## What the exercise asks
Convert the lines into a JSON list of strings, one string per line and no blank lines, running from the first line up to and including the line that contains "Action: point(112,63)". Include only those lines.
━━ Material provided
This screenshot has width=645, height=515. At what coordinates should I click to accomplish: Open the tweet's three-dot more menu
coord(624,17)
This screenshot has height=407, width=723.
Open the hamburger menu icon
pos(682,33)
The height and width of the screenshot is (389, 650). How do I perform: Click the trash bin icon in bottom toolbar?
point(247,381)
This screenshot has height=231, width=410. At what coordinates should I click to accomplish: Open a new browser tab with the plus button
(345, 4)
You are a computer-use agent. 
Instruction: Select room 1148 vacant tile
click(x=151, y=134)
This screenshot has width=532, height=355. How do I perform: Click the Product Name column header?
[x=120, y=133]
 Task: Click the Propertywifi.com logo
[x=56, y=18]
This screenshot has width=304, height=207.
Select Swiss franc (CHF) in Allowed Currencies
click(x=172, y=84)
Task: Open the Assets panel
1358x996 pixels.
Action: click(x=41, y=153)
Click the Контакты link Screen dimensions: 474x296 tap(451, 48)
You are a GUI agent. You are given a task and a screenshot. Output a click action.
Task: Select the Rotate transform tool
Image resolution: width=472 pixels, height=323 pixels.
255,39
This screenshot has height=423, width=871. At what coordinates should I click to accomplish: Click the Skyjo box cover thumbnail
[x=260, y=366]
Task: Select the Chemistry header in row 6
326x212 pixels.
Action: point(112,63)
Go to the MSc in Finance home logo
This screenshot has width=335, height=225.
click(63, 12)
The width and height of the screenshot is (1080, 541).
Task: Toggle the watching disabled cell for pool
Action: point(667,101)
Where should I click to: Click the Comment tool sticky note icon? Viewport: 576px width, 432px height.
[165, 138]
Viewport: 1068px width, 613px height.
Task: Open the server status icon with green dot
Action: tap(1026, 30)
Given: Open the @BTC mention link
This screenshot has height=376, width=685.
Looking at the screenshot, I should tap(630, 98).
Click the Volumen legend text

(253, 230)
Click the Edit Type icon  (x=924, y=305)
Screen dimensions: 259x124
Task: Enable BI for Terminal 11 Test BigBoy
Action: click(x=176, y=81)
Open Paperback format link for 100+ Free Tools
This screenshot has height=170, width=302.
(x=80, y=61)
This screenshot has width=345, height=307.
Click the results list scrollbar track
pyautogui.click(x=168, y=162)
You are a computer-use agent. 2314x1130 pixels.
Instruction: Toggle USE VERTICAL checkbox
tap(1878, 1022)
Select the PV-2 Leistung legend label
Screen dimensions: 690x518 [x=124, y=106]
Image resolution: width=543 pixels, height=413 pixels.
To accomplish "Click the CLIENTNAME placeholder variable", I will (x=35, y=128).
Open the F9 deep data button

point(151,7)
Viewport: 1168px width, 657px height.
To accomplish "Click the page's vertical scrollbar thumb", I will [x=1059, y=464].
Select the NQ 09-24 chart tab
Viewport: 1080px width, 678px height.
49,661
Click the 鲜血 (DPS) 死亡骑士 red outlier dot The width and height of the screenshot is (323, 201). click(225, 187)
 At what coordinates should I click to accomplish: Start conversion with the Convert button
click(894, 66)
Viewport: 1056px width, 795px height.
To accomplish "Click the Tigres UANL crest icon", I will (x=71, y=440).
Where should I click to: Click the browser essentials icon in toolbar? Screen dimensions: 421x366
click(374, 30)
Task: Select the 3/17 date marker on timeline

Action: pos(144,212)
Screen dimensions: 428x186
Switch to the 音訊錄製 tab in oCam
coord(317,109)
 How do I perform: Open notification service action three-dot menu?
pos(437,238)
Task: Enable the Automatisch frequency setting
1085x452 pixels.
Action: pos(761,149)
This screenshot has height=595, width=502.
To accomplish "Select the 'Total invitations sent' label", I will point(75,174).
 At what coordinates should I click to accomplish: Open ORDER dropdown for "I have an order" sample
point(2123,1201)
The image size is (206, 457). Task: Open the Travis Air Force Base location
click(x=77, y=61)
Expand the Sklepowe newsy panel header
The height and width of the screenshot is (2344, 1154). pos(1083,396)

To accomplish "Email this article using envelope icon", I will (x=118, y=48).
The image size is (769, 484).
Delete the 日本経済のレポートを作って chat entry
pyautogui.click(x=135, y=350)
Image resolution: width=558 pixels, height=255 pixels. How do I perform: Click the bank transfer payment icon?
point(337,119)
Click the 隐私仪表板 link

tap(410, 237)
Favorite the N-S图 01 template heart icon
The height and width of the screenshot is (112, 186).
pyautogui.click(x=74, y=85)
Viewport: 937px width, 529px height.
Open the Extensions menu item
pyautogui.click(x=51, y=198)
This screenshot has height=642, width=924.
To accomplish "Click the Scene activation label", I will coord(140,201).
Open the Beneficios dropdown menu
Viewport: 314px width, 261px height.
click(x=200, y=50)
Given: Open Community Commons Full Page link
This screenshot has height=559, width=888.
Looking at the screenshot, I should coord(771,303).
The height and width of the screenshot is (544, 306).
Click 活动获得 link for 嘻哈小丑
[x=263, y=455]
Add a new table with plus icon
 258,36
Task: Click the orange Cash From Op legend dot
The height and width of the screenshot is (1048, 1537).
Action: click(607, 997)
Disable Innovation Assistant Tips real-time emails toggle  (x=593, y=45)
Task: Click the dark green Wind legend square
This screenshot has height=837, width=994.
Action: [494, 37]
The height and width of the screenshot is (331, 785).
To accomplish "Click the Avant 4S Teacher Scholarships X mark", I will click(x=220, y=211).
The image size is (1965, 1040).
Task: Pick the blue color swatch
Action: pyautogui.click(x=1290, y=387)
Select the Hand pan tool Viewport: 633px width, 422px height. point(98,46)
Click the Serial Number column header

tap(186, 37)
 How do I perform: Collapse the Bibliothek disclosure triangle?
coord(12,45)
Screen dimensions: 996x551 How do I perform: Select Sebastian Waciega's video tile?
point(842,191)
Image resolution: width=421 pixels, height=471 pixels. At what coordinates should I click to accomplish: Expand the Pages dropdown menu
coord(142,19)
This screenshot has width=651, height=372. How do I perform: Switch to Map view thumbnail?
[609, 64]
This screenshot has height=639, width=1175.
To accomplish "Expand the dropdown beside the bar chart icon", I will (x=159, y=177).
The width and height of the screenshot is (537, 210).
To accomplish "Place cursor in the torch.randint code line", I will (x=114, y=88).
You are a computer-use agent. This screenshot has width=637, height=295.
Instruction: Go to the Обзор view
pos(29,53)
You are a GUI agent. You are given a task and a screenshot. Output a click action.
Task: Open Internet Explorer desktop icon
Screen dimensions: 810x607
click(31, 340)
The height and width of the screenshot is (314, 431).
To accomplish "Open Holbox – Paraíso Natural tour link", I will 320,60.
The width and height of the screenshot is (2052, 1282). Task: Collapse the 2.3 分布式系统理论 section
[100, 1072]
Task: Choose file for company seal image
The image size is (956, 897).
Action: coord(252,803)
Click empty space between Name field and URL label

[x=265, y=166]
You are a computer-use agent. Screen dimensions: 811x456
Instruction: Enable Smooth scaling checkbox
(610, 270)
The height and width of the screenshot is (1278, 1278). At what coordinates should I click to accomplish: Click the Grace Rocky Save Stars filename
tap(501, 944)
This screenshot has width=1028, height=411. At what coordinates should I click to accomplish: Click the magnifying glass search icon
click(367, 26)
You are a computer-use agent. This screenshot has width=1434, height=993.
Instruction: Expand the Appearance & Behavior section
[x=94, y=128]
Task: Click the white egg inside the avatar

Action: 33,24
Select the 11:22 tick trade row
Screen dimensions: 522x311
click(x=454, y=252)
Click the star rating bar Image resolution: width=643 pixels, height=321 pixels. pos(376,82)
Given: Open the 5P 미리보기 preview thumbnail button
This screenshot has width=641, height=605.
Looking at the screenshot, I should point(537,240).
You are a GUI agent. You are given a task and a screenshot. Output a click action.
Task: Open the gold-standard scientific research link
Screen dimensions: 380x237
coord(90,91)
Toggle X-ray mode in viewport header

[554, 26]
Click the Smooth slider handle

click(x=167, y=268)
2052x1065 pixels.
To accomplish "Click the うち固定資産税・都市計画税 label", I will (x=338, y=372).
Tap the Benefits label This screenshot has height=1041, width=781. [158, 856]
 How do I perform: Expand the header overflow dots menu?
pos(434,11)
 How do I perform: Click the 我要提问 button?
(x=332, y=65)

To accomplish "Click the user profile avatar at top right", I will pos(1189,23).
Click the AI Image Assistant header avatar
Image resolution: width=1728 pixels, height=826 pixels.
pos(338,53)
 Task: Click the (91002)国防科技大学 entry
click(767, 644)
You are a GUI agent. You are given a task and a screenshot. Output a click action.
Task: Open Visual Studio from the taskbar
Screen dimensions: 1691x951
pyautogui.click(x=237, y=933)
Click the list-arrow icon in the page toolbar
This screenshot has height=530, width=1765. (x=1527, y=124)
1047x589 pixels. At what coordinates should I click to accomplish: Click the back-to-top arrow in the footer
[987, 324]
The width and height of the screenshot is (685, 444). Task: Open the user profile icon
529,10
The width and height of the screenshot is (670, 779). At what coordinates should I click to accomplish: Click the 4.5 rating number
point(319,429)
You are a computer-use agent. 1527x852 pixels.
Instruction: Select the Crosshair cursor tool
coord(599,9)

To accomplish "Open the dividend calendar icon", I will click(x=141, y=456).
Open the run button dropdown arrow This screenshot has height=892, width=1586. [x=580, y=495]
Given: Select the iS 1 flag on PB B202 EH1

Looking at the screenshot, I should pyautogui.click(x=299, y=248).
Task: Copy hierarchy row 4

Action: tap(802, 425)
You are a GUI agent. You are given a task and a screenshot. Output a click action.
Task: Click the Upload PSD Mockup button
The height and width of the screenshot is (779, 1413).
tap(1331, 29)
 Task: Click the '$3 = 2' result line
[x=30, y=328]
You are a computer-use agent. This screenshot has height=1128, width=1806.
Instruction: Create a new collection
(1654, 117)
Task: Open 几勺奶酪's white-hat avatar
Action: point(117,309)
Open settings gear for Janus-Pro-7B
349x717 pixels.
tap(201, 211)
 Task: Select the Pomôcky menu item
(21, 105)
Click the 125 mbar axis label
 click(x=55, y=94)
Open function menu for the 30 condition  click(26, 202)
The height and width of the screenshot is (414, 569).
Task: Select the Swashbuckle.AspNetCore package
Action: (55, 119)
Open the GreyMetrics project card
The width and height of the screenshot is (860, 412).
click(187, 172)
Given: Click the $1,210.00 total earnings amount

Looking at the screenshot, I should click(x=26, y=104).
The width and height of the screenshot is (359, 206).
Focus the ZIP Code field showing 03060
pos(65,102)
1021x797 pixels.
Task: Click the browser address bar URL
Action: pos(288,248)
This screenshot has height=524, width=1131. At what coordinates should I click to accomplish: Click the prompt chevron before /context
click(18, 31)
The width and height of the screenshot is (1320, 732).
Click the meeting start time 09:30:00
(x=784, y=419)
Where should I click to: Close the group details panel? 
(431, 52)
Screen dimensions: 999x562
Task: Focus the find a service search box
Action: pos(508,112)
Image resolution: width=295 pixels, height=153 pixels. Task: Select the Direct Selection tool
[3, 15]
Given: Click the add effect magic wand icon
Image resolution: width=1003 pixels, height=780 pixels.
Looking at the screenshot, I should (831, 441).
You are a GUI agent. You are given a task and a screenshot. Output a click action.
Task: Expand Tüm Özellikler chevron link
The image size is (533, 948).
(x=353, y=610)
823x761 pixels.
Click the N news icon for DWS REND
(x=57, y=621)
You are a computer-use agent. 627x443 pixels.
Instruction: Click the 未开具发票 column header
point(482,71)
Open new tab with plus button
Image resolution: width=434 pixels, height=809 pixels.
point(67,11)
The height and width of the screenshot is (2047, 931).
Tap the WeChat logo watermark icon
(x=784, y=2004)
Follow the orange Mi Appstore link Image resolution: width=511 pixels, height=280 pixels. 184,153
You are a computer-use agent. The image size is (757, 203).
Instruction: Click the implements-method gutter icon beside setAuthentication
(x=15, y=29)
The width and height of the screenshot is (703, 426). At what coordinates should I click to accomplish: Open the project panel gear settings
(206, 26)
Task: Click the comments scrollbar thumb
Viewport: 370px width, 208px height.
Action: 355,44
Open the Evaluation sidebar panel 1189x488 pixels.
━━━━
## Answer for the task
[
  "This screenshot has width=645, height=515. At what coordinates should I click to accomplish: Open the tweet's three-dot more menu",
  "coord(624,17)",
  "This screenshot has height=407, width=723.",
  "Open the hamburger menu icon",
  "pos(682,33)",
  "The height and width of the screenshot is (389, 650). How do I perform: Click the trash bin icon in bottom toolbar?",
  "point(247,381)",
  "This screenshot has height=231, width=410. At what coordinates should I click to accomplish: Open a new browser tab with the plus button",
  "(345, 4)",
  "You are a computer-use agent. ",
  "Instruction: Select room 1148 vacant tile",
  "click(x=151, y=134)",
  "This screenshot has width=532, height=355. How do I perform: Click the Product Name column header?",
  "[x=120, y=133]",
  " Task: Click the Propertywifi.com logo",
  "[x=56, y=18]",
  "This screenshot has width=304, height=207.",
  "Select Swiss franc (CHF) in Allowed Currencies",
  "click(x=172, y=84)",
  "Task: Open the Assets panel",
  "1358x996 pixels.",
  "Action: click(x=41, y=153)",
  "Click the Контакты link Screen dimensions: 474x296 tap(451, 48)",
  "You are a GUI agent. You are given a task and a screenshot. Output a click action.",
  "Task: Select the Rotate transform tool",
  "Image resolution: width=472 pixels, height=323 pixels.",
  "255,39",
  "This screenshot has height=423, width=871. At what coordinates should I click to accomplish: Click the Skyjo box cover thumbnail",
  "[x=260, y=366]",
  "Task: Select the Chemistry header in row 6",
  "326x212 pixels.",
  "Action: point(112,63)"
]